* ENTRIES PROVIDED:
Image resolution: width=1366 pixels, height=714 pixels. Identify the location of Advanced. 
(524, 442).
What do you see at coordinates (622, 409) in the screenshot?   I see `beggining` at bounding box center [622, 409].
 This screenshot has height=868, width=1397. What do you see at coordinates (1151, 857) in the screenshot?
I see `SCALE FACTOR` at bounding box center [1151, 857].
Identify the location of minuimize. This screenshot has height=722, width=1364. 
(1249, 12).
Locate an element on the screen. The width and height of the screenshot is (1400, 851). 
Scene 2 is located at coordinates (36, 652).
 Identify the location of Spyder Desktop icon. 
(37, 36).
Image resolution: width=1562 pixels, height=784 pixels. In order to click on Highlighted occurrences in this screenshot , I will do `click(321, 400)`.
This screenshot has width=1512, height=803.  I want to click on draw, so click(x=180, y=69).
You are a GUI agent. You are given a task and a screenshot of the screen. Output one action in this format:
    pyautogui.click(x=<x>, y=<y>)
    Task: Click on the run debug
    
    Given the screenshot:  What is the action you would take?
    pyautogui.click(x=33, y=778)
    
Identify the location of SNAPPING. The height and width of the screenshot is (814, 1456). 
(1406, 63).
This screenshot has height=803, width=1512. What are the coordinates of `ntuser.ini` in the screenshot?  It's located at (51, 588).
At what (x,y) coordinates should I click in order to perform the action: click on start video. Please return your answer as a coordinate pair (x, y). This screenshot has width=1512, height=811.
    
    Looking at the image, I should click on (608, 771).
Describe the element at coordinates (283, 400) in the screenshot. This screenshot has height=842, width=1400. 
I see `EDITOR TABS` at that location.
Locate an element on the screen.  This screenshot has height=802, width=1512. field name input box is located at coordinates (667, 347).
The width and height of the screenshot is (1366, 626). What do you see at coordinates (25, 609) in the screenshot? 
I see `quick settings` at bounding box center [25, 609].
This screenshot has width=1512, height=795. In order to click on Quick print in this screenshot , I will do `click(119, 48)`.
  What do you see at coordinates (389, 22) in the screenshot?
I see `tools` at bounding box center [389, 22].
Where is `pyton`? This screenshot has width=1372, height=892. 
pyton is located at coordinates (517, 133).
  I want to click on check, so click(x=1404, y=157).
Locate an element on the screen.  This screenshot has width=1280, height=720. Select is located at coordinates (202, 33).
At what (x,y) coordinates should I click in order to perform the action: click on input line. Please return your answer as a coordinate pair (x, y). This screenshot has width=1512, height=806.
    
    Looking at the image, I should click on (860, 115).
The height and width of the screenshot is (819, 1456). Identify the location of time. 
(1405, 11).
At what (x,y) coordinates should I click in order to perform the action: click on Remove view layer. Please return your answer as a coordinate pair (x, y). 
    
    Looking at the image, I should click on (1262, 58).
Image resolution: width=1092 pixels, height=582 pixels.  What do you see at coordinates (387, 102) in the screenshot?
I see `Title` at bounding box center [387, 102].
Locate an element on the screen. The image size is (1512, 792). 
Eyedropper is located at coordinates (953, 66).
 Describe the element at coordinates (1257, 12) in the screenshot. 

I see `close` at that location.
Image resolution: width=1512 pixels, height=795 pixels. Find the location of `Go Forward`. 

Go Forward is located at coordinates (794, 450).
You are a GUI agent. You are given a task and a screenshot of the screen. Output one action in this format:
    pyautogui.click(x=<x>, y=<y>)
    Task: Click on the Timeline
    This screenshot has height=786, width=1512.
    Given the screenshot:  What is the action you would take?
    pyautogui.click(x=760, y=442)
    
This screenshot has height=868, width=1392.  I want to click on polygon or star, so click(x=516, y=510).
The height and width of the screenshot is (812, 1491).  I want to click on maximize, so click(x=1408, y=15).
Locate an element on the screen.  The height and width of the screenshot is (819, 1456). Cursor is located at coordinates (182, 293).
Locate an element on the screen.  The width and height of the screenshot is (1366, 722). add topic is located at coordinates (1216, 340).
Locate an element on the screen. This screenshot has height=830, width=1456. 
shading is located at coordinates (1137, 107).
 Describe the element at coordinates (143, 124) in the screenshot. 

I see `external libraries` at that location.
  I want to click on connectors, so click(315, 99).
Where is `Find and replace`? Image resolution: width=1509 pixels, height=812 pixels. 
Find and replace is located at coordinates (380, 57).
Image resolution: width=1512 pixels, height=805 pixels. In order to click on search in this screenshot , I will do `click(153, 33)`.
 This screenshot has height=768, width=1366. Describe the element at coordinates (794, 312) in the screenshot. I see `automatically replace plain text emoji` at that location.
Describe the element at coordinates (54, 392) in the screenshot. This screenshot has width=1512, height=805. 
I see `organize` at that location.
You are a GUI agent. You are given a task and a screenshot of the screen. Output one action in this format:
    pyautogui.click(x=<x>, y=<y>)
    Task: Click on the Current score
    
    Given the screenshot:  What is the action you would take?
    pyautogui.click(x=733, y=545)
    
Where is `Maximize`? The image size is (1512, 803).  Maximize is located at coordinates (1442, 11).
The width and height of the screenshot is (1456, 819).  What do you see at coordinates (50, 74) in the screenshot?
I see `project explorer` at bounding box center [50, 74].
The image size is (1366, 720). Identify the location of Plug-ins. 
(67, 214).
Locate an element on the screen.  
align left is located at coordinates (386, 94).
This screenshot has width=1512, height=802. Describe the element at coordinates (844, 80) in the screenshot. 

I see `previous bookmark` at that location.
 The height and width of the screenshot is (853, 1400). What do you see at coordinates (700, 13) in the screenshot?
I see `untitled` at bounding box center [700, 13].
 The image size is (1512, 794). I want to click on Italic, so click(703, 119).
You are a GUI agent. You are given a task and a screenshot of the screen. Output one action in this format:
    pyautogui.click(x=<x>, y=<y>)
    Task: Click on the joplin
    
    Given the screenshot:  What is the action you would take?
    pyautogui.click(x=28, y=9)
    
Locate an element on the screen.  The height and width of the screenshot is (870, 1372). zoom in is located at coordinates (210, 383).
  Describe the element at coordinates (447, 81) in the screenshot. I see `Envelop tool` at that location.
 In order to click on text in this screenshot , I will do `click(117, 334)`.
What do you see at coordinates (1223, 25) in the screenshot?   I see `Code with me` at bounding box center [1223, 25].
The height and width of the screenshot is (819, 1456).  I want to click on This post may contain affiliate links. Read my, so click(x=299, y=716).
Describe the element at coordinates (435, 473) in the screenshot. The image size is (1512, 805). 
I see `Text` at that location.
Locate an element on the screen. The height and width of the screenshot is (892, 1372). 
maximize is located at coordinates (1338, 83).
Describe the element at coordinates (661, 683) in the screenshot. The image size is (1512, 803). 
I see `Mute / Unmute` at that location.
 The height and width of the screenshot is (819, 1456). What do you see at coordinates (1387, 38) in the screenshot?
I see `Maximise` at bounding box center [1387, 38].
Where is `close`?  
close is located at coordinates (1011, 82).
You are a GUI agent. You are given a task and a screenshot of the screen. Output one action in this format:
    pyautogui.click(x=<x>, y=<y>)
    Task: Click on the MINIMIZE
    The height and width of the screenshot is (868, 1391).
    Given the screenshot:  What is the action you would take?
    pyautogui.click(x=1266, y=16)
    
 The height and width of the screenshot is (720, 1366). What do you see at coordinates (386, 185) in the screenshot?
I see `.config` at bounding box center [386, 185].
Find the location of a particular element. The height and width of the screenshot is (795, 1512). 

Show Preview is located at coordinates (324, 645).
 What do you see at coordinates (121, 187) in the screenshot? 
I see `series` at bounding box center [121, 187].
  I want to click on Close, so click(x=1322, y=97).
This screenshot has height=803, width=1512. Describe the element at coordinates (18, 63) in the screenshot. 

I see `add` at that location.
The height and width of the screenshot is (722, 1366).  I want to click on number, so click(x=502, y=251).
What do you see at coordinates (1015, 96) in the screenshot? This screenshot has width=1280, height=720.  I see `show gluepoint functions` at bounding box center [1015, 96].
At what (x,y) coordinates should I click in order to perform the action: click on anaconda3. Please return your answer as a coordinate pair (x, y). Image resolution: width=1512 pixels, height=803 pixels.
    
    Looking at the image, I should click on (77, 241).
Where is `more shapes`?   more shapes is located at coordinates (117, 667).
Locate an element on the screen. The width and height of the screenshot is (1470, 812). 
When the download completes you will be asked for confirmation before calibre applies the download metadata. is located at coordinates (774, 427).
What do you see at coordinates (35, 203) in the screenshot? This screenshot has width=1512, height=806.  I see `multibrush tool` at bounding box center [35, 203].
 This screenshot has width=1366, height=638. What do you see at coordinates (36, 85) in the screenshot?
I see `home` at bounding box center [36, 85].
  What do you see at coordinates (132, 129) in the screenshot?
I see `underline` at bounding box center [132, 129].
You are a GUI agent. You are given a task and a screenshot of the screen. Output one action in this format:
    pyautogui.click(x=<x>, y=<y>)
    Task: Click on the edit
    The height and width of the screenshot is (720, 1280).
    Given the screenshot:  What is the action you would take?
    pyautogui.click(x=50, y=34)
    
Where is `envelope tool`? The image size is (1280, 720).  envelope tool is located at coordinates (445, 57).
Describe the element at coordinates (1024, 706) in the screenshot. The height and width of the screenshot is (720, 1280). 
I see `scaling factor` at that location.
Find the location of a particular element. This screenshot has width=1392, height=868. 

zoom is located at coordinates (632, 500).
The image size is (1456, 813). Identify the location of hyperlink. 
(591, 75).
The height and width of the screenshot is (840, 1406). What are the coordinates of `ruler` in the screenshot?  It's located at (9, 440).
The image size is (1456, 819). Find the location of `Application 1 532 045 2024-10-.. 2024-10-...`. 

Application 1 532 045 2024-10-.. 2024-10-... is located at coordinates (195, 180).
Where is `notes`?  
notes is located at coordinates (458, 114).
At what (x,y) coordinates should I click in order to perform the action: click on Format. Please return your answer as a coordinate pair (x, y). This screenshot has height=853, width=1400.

* TASK DIRECTIONS:
Starting with the line containing "The height and width of the screenshot is (812, 1491)." and going on through the line containing "align left is", rewrite those lines of the records above, replacing "Locate an element" with "Find an element" and leaving everything else unchanged.

* WRITTEN ANSWER:
The height and width of the screenshot is (812, 1491).  I want to click on maximize, so click(x=1408, y=15).
Find an element on the screen.  The height and width of the screenshot is (819, 1456). Cursor is located at coordinates (182, 293).
Find an element on the screen.  The width and height of the screenshot is (1366, 722). add topic is located at coordinates (1216, 340).
Find an element on the screen. This screenshot has height=830, width=1456. 
shading is located at coordinates (1137, 107).
 Describe the element at coordinates (143, 124) in the screenshot. 

I see `external libraries` at that location.
  I want to click on connectors, so click(315, 99).
Where is `Find and replace`? Image resolution: width=1509 pixels, height=812 pixels. 
Find and replace is located at coordinates (380, 57).
Image resolution: width=1512 pixels, height=805 pixels. In order to click on search in this screenshot , I will do `click(153, 33)`.
 This screenshot has height=768, width=1366. Describe the element at coordinates (794, 312) in the screenshot. I see `automatically replace plain text emoji` at that location.
Describe the element at coordinates (54, 392) in the screenshot. This screenshot has width=1512, height=805. 
I see `organize` at that location.
You are a GUI agent. You are given a task and a screenshot of the screen. Output one action in this format:
    pyautogui.click(x=<x>, y=<y>)
    Task: Click on the Current score
    
    Given the screenshot:  What is the action you would take?
    pyautogui.click(x=733, y=545)
    
Where is `Maximize`? The image size is (1512, 803).  Maximize is located at coordinates (1442, 11).
The width and height of the screenshot is (1456, 819).  What do you see at coordinates (50, 74) in the screenshot?
I see `project explorer` at bounding box center [50, 74].
The image size is (1366, 720). Identify the location of Plug-ins. 
(67, 214).
Find an element on the screen.  
align left is located at coordinates (386, 94).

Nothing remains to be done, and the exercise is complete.